- TEXTO DO DOCUMENTO:
◆ ◆ ◆ ◆ ◆ ◆ ◆

Ao aderir à gestão compartilhada as escolas cívico-militares aproximam-se de uma educação que mais aprisiona do que liberta

Nos últimos meses de dois mil e vinte e três, o Rio Grande do Sul havia enfrentado fortes chuvas, tempestades e alagamentos em decorrência das mudanças climáticas, intensificadas pelo El Niño, situação que inviabilizou as aulas em diversos períodos na Escola Cívico-Militar Érico Veríssimo, naquele fim de ano.

Na primeira visita, à espera de uma entrevista com o diretor Mauro Miguel Viera, que concordou em nos receber, encontramos em Vicente Dutra uma escola sem luz, nem alunos. Um vendaval no início daquela semana deixou a cidade próxima das margens do Rio Uruguai sem acesso à energia e água por um longo período de tempo, o que nos levou a adiar o primeiro contato com um modelo de gestão escolar – e quiçá ensino – inspirado nas iniciativas do Governo Bolsonaro.

◆ ◆ ◆ ◆ ◆ ◆ ◆

Dados armazenados
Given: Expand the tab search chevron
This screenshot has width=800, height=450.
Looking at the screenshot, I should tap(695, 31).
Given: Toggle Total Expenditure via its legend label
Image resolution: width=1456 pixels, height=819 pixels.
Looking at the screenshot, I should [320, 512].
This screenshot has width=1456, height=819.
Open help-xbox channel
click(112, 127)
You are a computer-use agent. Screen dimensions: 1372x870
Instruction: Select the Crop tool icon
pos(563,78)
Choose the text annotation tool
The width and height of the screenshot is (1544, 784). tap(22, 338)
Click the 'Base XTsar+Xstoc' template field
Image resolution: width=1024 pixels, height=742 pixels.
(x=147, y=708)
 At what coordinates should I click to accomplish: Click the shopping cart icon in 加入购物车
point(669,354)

◆ ◆ ◆ ◆ ◆ ◆ ◆

- PEDIDO:
Transcreva o trecho do texto sobre as escolas cívico-militares entre "Ao aderir à" e "fim de ano.", inclusive. A listagem não tem nenhum papel nisto.

- RESULTADO DA TAREFA:
Ao aderir à gestão compartilhada as escolas cívico-militares aproximam-se de uma educação que mais aprisiona do que liberta

Nos últimos meses de dois mil e vinte e três, o Rio Grande do Sul havia enfrentado fortes chuvas, tempestades e alagamentos em decorrência das mudanças climáticas, intensificadas pelo El Niño, situação que inviabilizou as aulas em diversos períodos na Escola Cívico-Militar Érico Veríssimo, naquele fim de ano.